A producer close isn't necessary as long as there are no network calls to do before destroying. Given you can flush before deallocating the producer, and in case you don't do that messages are discarded, there were no calls to do, but we've to check the recently introduced telemetry push.
Going through the comments:
The RD_KAFKA_DESTROY_F_IMMEDIATE doesn't seem a problem as it's not used in Producer_dealloc. Yes, it leaks some memory, but it should be used only when you have to terminate an application immediately.
PyObject_GC_UnTrack(self)' isn't disabling the GC but it's removing self` from GC tracking, so it avoids cycles that can prevent the GC.
librdkafka internally has a reference count for some C objects so even if you call destroy in a different place and there are references left it would hang, so we have any of those problem before any API change.
rkid is ever increasing and that's OK, it's meant to tell a producer instance from a different one in the logs.

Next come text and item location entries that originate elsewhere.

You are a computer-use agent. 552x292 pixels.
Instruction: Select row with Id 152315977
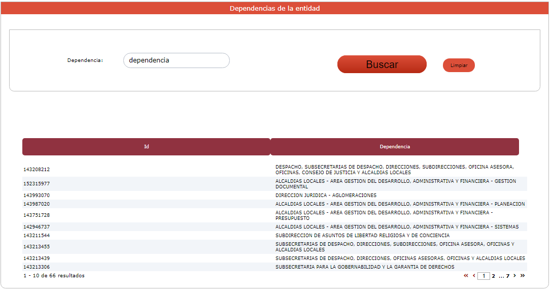click(x=37, y=184)
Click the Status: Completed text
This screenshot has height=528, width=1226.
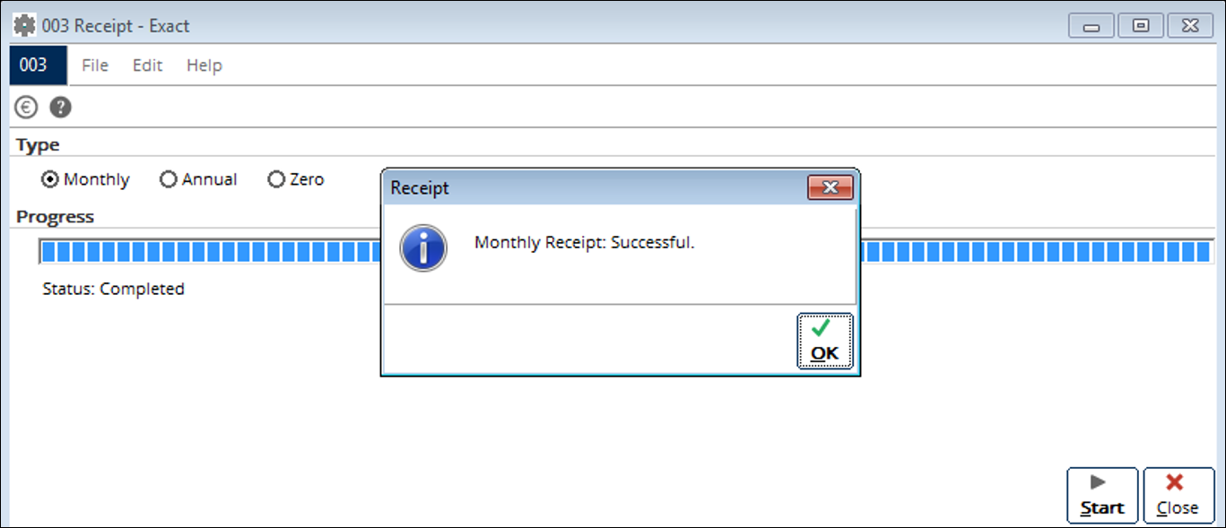113,289
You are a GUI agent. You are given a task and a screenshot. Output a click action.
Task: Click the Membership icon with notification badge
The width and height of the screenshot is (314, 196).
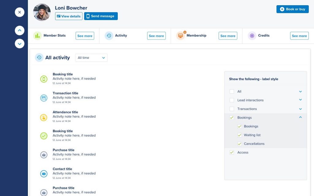180,35
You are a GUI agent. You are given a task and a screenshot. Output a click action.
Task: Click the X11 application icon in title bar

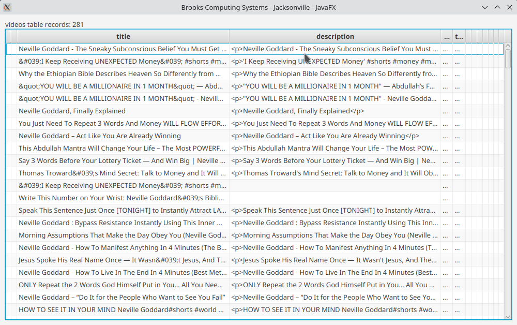click(x=7, y=7)
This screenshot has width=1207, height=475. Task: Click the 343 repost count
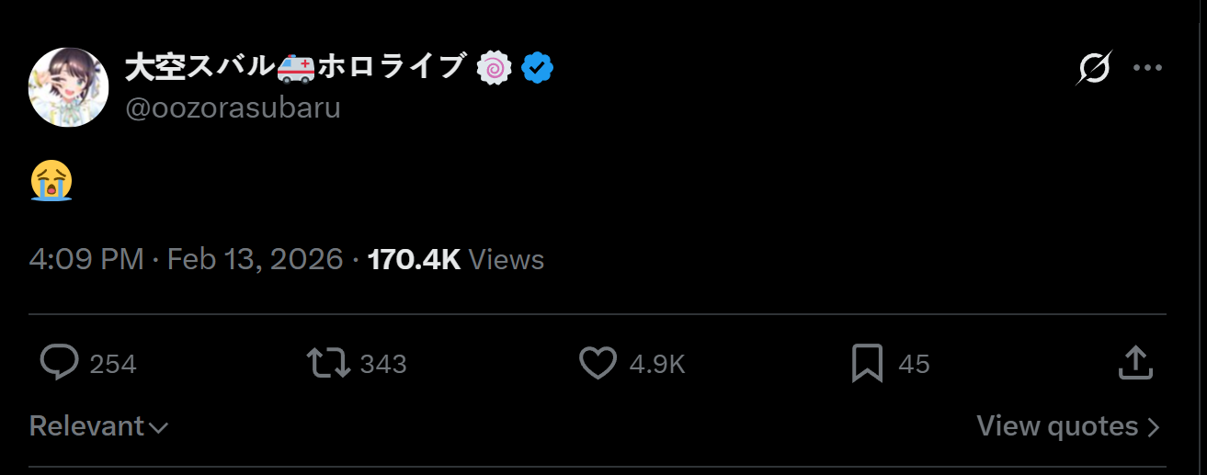click(383, 364)
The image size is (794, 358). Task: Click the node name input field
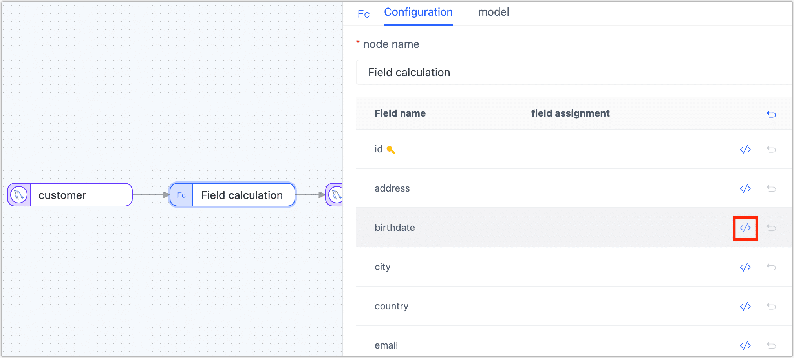pos(573,73)
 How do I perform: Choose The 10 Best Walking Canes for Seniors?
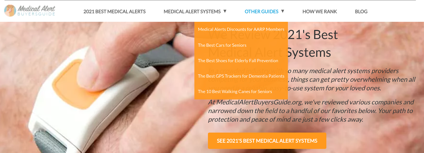[x=235, y=92]
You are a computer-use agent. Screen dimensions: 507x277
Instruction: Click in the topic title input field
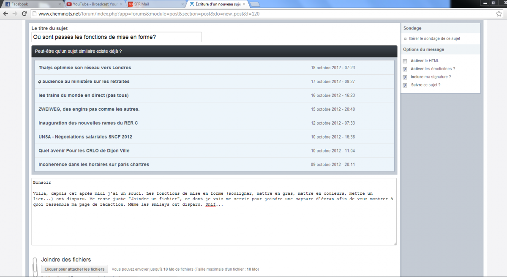pyautogui.click(x=116, y=37)
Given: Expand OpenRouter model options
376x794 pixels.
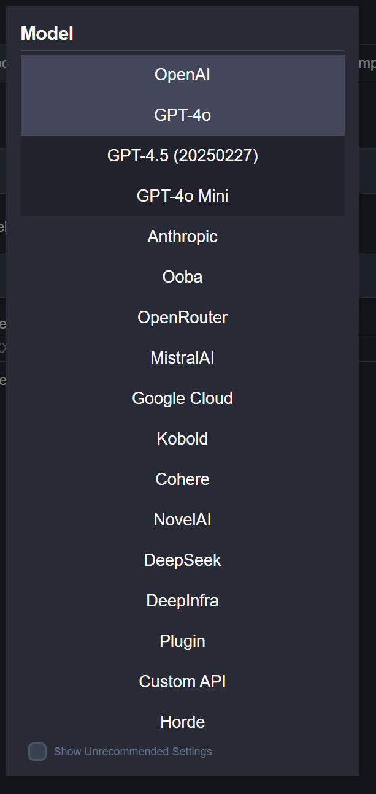Looking at the screenshot, I should [182, 318].
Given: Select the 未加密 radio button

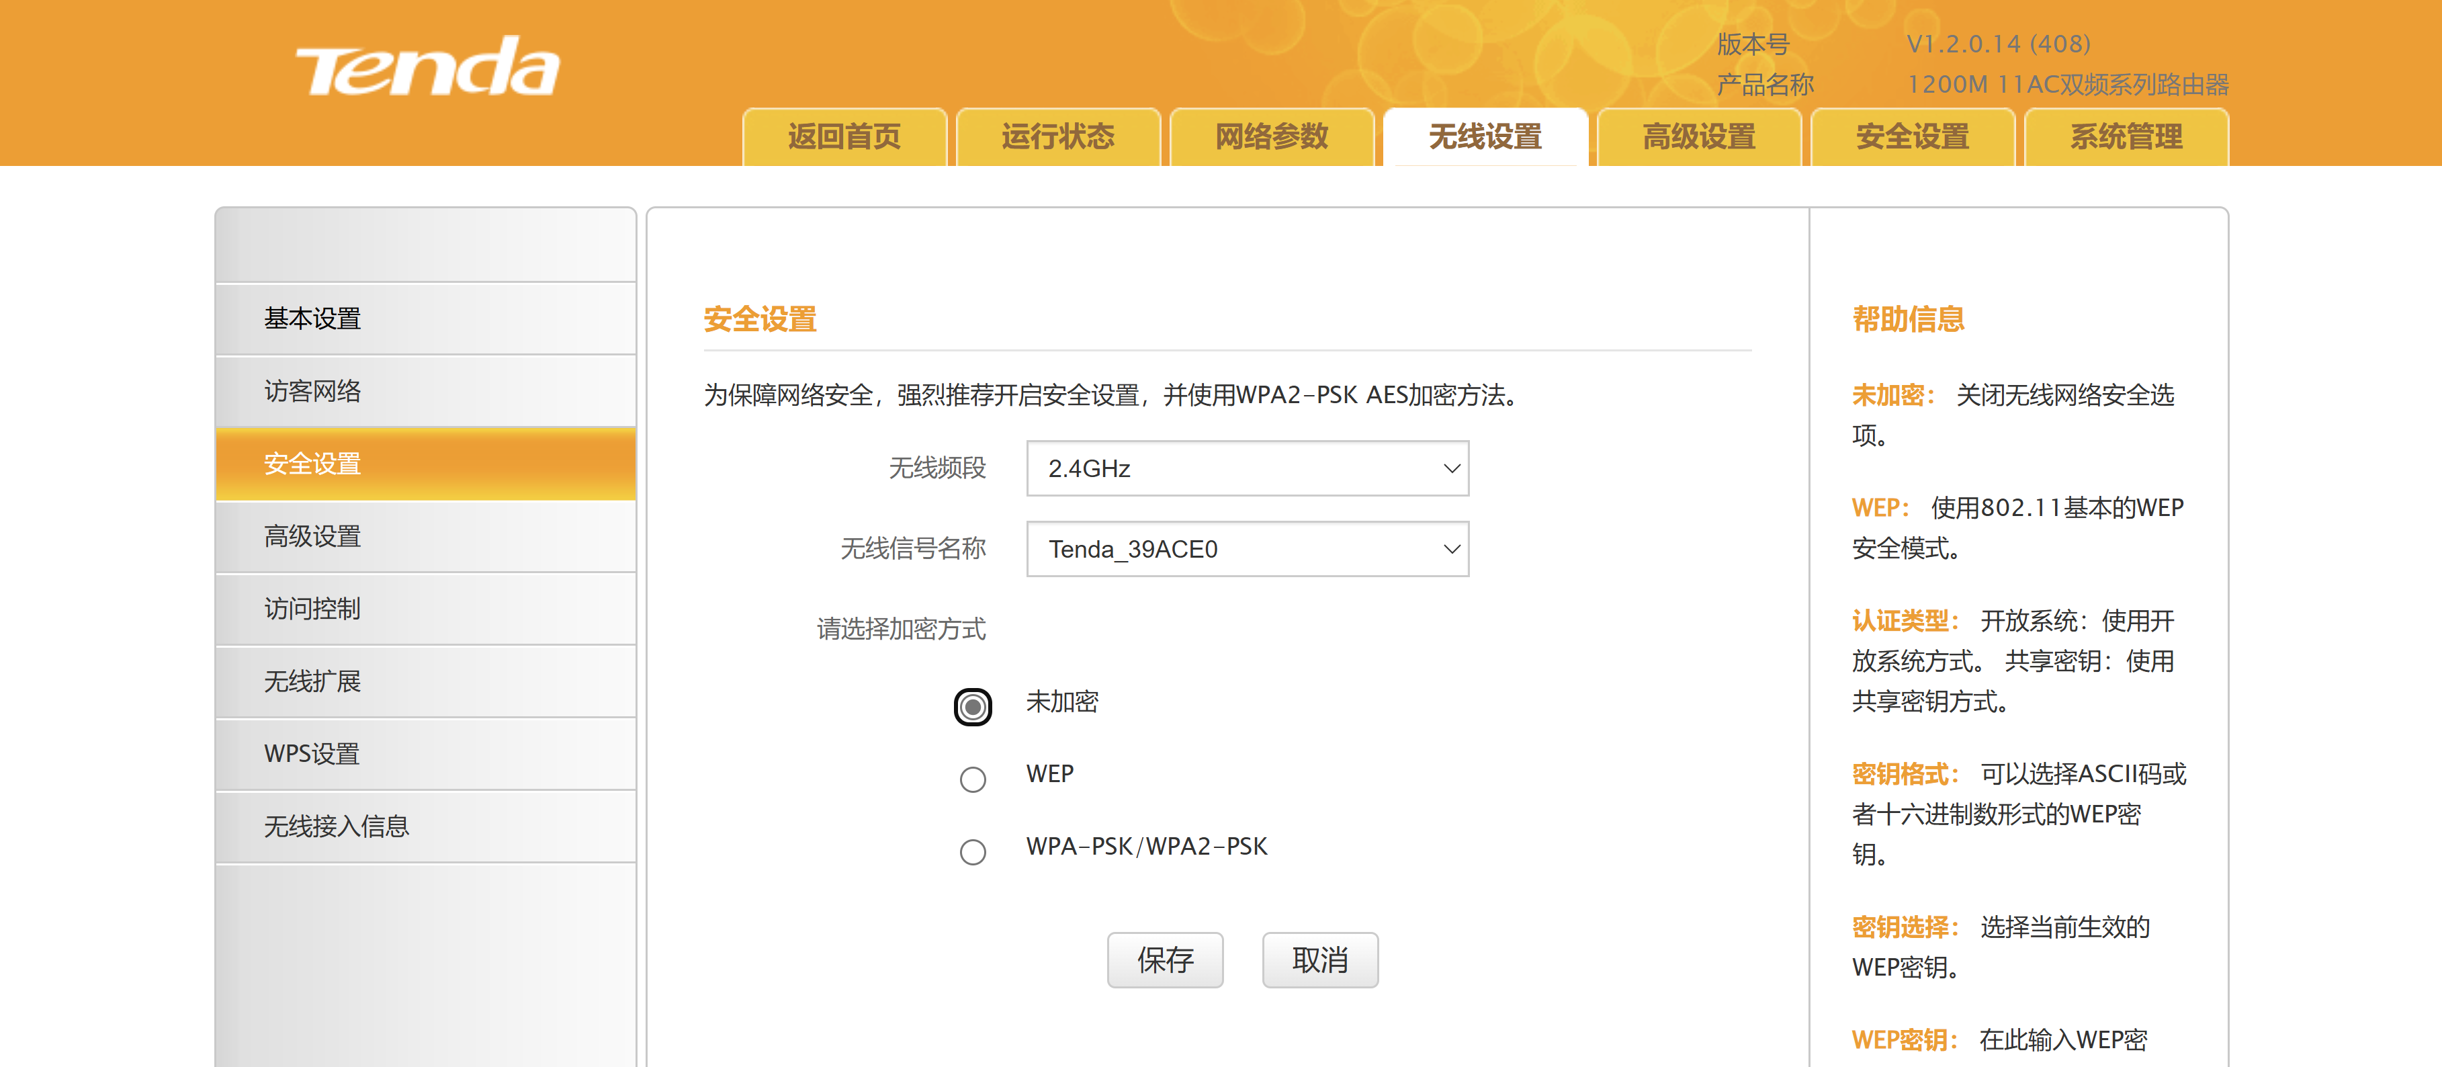Looking at the screenshot, I should [x=973, y=707].
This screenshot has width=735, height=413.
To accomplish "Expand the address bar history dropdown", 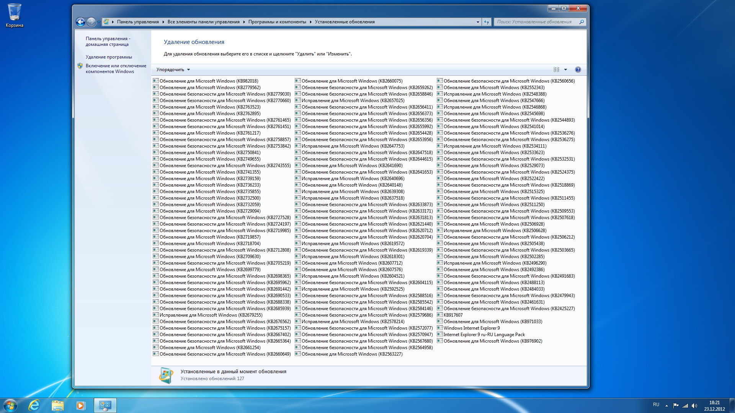I will coord(478,22).
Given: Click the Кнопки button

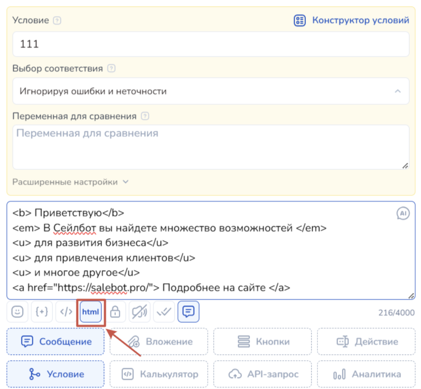Looking at the screenshot, I should [x=263, y=342].
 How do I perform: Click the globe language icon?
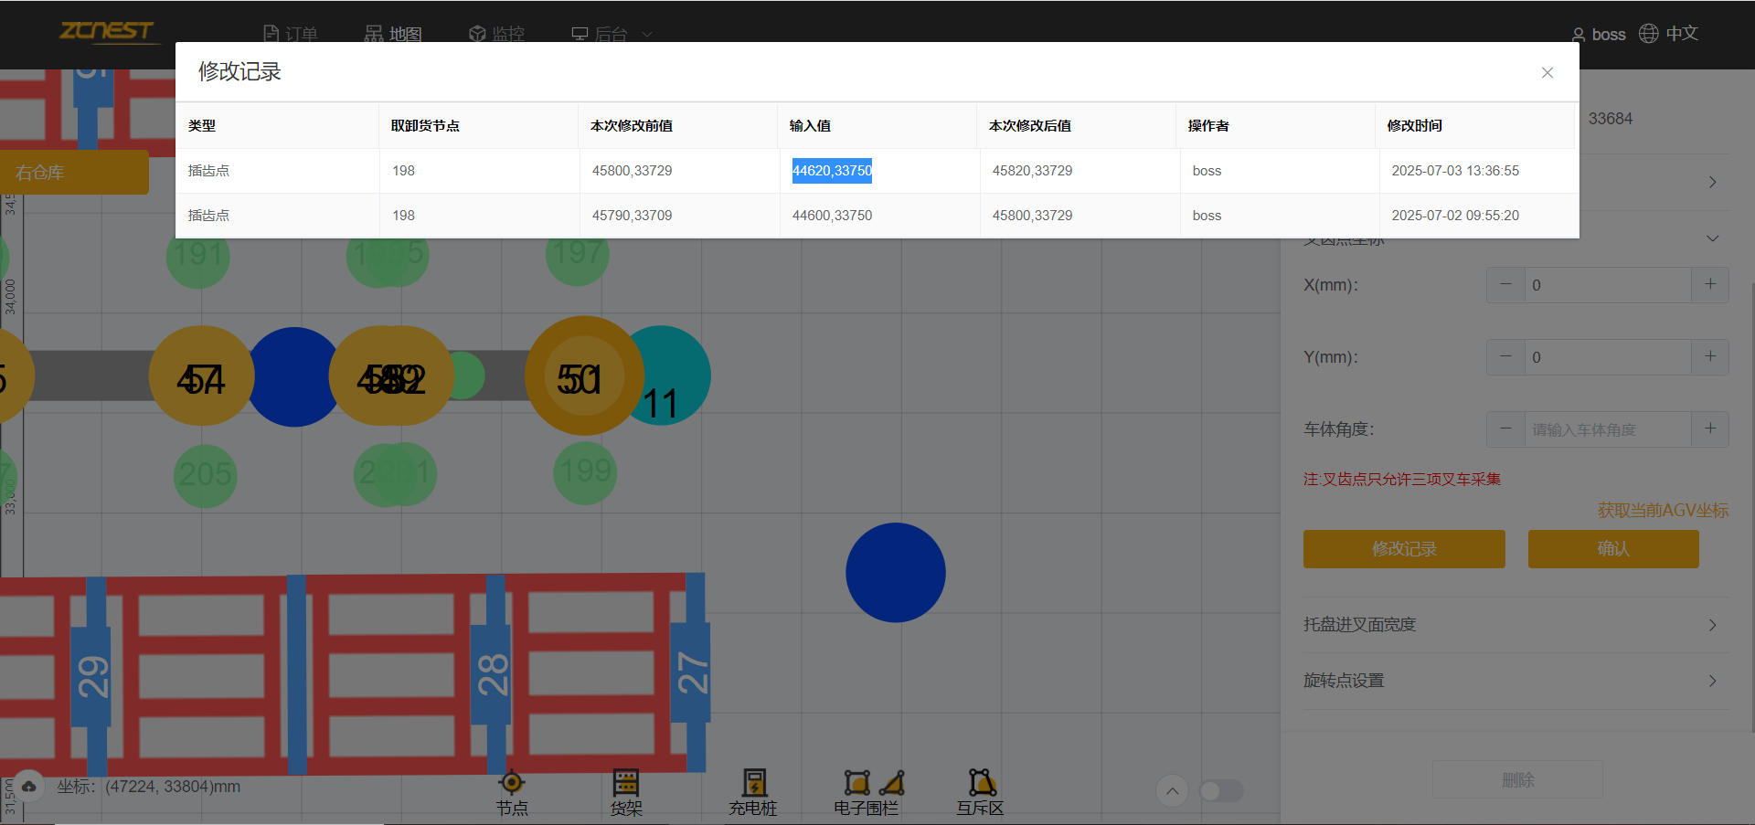1648,34
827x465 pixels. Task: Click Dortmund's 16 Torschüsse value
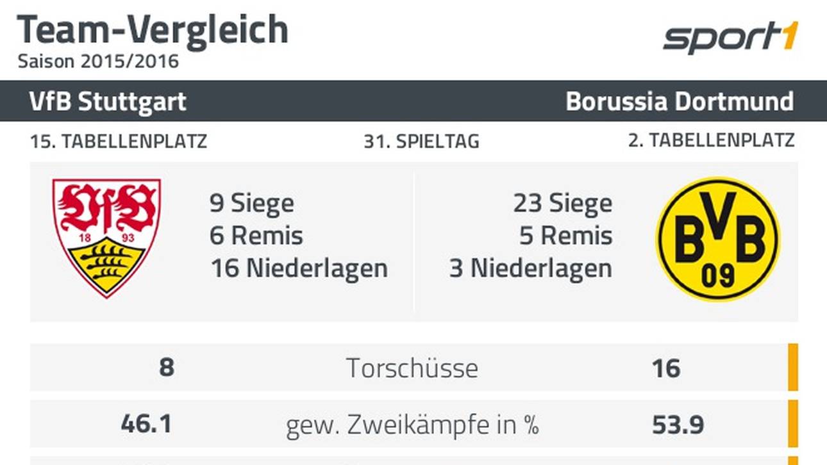tap(665, 368)
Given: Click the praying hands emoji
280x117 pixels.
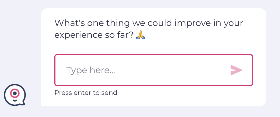Looking at the screenshot, I should 141,35.
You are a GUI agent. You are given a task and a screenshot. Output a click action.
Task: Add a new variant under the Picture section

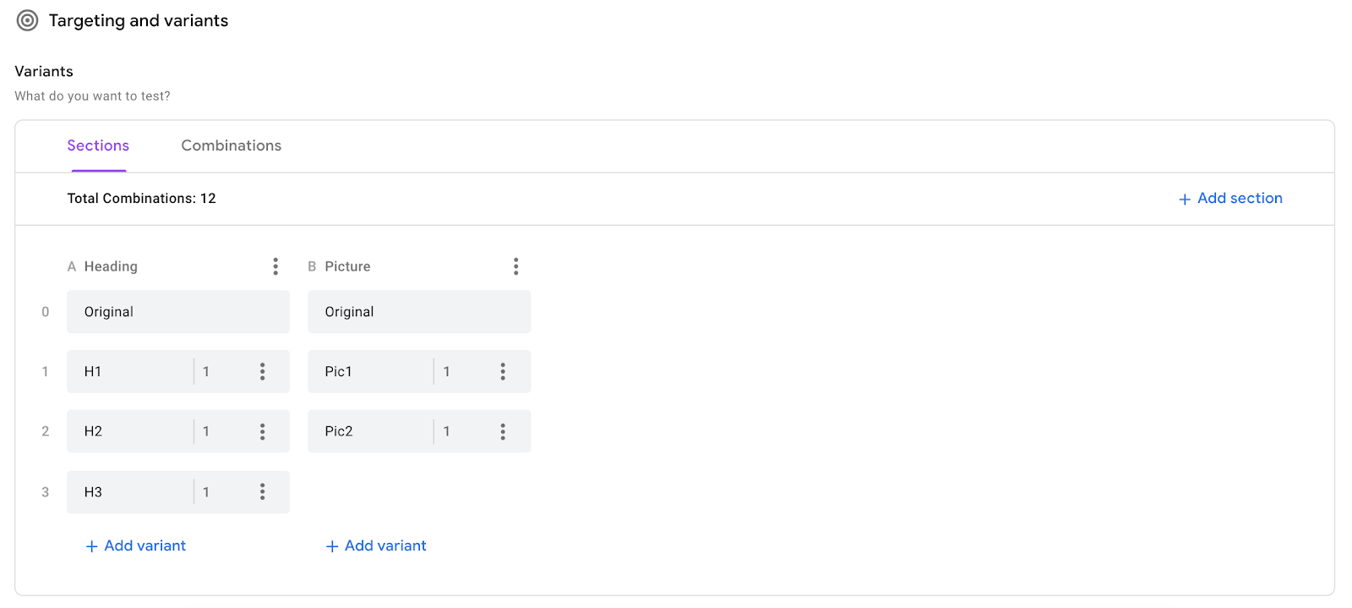pos(375,545)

rd_kafka_global_cnt should reach zero if you force the GC
I tried reproducing it with your example but couldn't, this is the code I tried:
import gc import sys import json from time import sleep from confluent_kafka import Producer class Kafka: def __init__(self, conf): def error_cb(*args, **kwargs): print(args, kwargs) self.conf = { 'socket.timeout.ms': 10, 'error_cb': error_cb, 'message.timeout.ms': 10 ,**conf } self.producer = Producer(self.conf) def recreate_producer(self): print('Create new producer') prior_producer = self.producer prior_producer.flush(10) # prior_producer.close() # This would be preferred del prior_producer gc.collect() # technically redundant, since garbage collection will happen after the method returns self.producer = Producer(self.conf) while True: handler = Kafka({"bootstrap.servers": sys.argv[1]}) msg = {"test": "test"} handler.producer.produce(json.dumps(msg)) handler.recreate_producer() sleep(0.5)
A simple and reliable way to see if there are active librdkafka instances it to check process threads, if they're growing, but after many iterations they're the same:
ps -T -p $(pgrep -f reproduce)
PID SPID TTY TIME CMD
3739260 3739260 pts/13 00:00:18 python
3739260 3819989 pts/13 00:00:00 rdk:main
3739260 3819990 pts/13 00:00:00 rdk:broker-1
3739260 3819992 pts/13 00:00:00 rdk:broker0
If you find some changes to the reproducer code that make it happen please tell us or if it needs to be run for a longer time.
Hi @emasab,
Thank you for taking a look at this PR and going through the investigation details. The early investigatory writings around librdkafka internals were included here to detail out background on what's happening under the hood in librdkafka and how that relates to the python package as we were digging into it. They were intended to document possible reasons for why producer resources could be living on longer than they should be. Related to this is how memory leaks could happen, or how the python garbage collection against the producer object is adjusted.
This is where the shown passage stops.